PSA - Understanding Glicko-derived Rating System

Discussion in 'Planetary Annihilation General Discussion' started by lokiCML, December 16, 2014.

  1. lokiCML

    lokiCML Post Master General

    Messages:
    1,973
    Likes Received:
    953
    Please Note: I cannot say with 100% accuracy what the system does due to the changes made by Uber Ent. This is only meant to be informative. So that people have a better understanding of what's going on with the ranking system.

    But before I start talking about Glicko rating system. What is the purpose of a rating system? For me: it is about finding the closest interesting matched possible between a given set of players. It is not about giving incentive to the player by showing progression or otherwise. (But I do believe there should be a way to show progress but that's another topic.) Again it's about getting the closest matches reasonably possible. Also Glicko belongs to a family of rating systems that are probabilistic ("best guess") in nature. These include ELO, Glicko, and TrueSkill™ they are the Bayesian-based rating systems.

    Glicko Rating Systems

    It was developed as a extension to ELO by Professor Mark Glickman. The problem that he was trying to resolve was reliability of the rating which ELO provides no such metric. So he came up with Rating Deviation (RD) or standard deviation (in statistical terms) which is a measurement of uncertainty in a given rating. A high RD shows that the player's rating unreliable. Either because they're not playing frequently or is a beginner. A low RD shows that the player competes regularly.[1]

    A player's rating only changes from game outcomes but the RD updates both from game outcomes and time that lapses well not playing. The effect of this is the player's RD always decreases with games completed. Also RD always increases when the players do not participate in the rated games. Glicko learn about the player when they compete in more ranked matches lowering the RD because player's ability is better known. As time elapses well not playing ranked games it becomes more uncertain about the player's strength increasing the RD. [1]

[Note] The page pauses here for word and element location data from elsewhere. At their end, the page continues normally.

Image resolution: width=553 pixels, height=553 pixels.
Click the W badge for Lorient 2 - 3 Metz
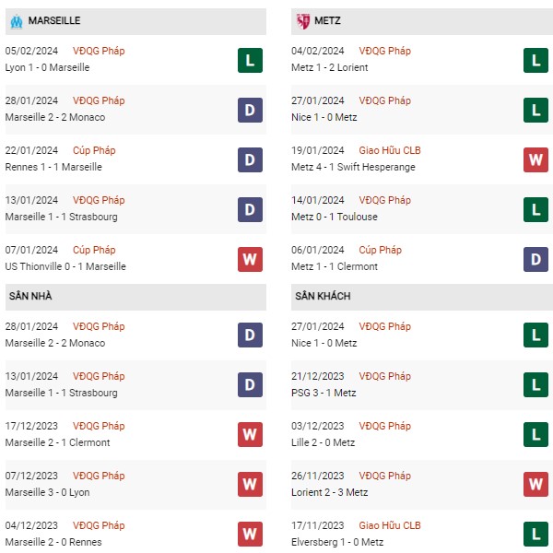tap(535, 484)
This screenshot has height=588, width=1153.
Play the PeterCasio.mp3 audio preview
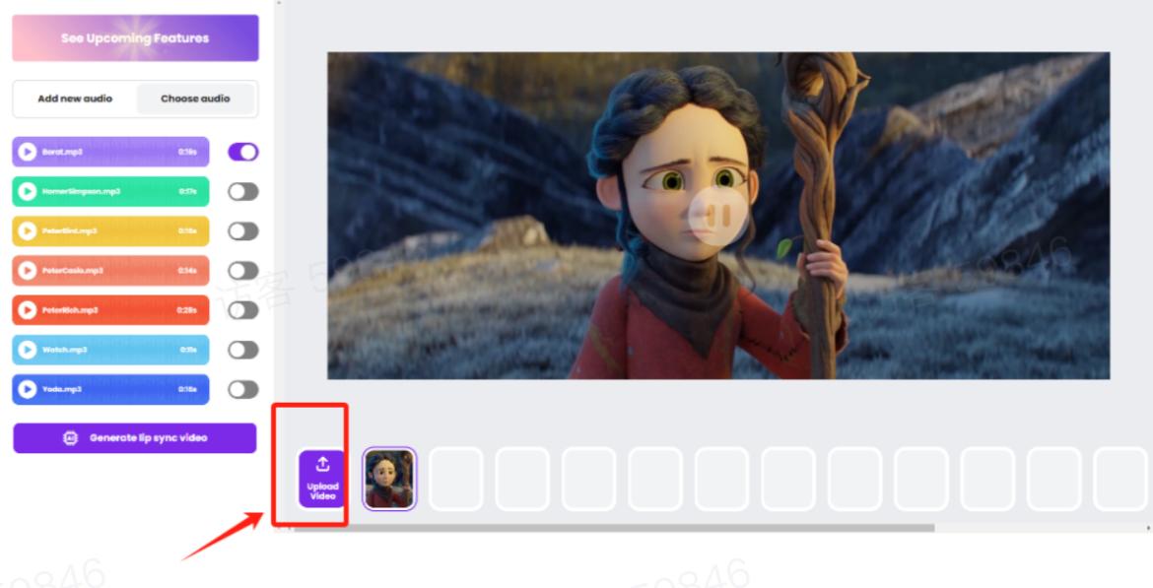point(28,271)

    Rating changes are not balanced in the Glicko system. Depending on the players' RDs rating amount will increase, or decrease. This is completely different than the ELO were one player's rating increases by X (winner) amount and opponent's rating does decrease by X (loser) amount.[1] Glickman states:

    "The system does not conserve rating points - and with good reason! Suppose two players both have ratings of 1700, except one has not played in awhile and the other playing constantly. In the former case, the player's rating is not a reliable measure while in the latter case the rating is a fairly reliable measure. Let's say the player with the uncertain rating defeats the player with the precisely measured rating. Then I would claim that the player with the imprecisely measured rating should have his rating increase a fair amount (because we have learned something informative from defeating a player with a precisely measured ability) and the player with the precise rating should have his rating decrease by a very small amount (because losing to a player with an imprecise rating contains little information). That's the intuitive gist of my extension to the Elo system.

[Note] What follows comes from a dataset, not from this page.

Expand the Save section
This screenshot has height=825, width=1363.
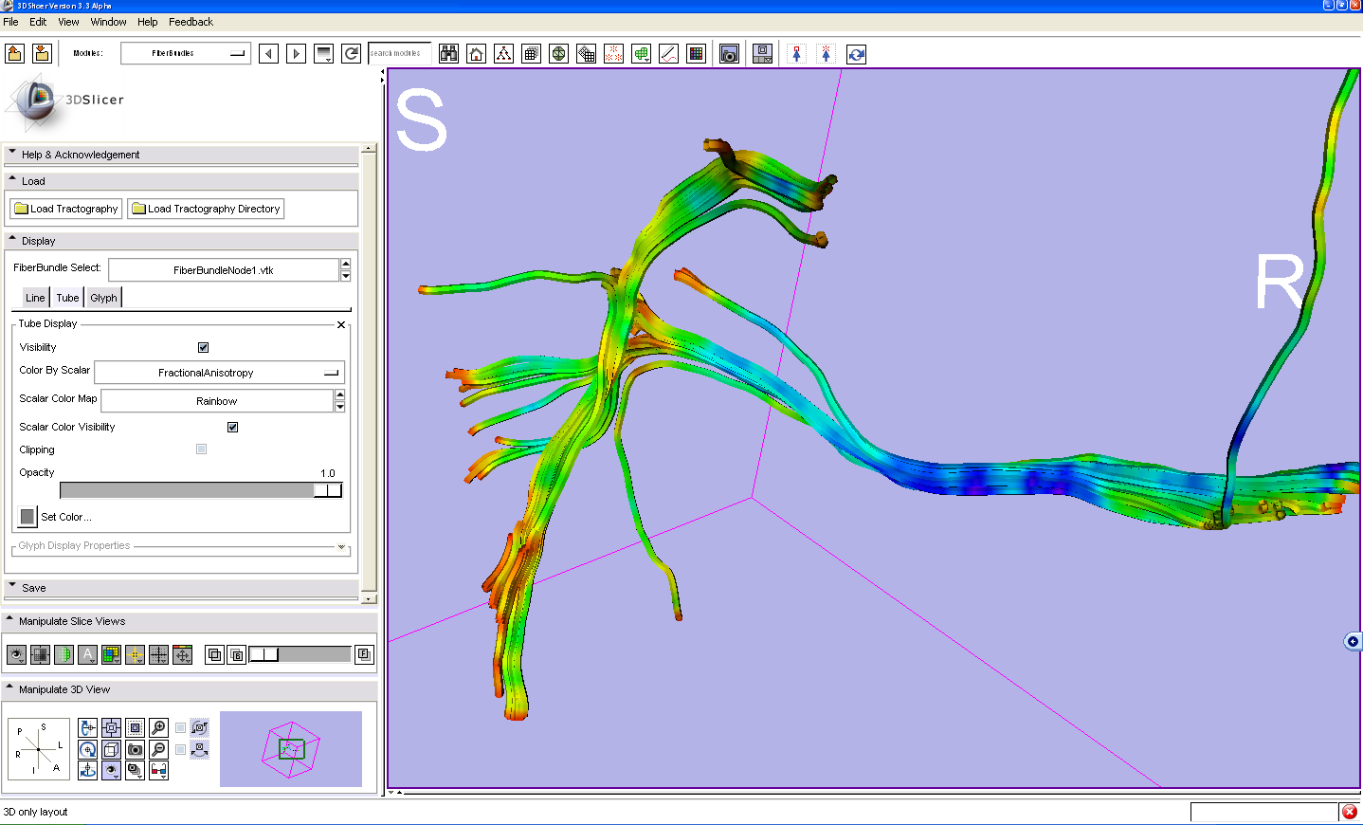(34, 588)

    On average, the system will stay roughly constant (by the law of large numbers). In other words, the above scenario in the long run should occur just as often with the imprecisely rated player losing."
    [2]

    In the Glicko system the player's strength is supposed to be shown as a confidence interval. This is done by taking player's rating and subtracting from it twice the RD which is used for the lowest value of the interval. For the highest value of the interval player's rating plus twice the RD. [1] Example from Glickman:

    " for example, if a player's rating is 1850 and the RD is 50, the interval would go from 1750 to 1950. We would then say that we're 95% condent that the player's actual strength is between 1750 and 1950. When a player has a low RD, the interval would be narrow, so that we would be 95% condent about a player's strength being in a small interval of values."
    [1]

    For more certainty:

    "Each player can be characterized as having a true (but unknown) rating that may be thought of as the player's average ability. We never get to know that value, partly because we only observe a finite number of games, but also because that true rating changes over time as a player's ability changes. But we can *estimate* the unknown rating. Rather than restrict oneself to a single estimate of the true rating, we can describe our estimate as an*interval* of plausible values. The interval is wider if we are less sure about the player's unknown true rating, and the interval is narrower if we are more sure about the unknown rating. The RD quantifies the uncertainty in terms of probability..."
    [2]

    - Mark Glickman

    Rating period which is a collection of games in a period of time. Ratings could be calculated after the end of period or game-by-game basis. A rating period could be several minutes or months and x number games at the discretion of admins. Prior period is used in the calculation for the next rating period. Glicko system works best when the number of games in a rating period is an average of 5-10 games per player.[1]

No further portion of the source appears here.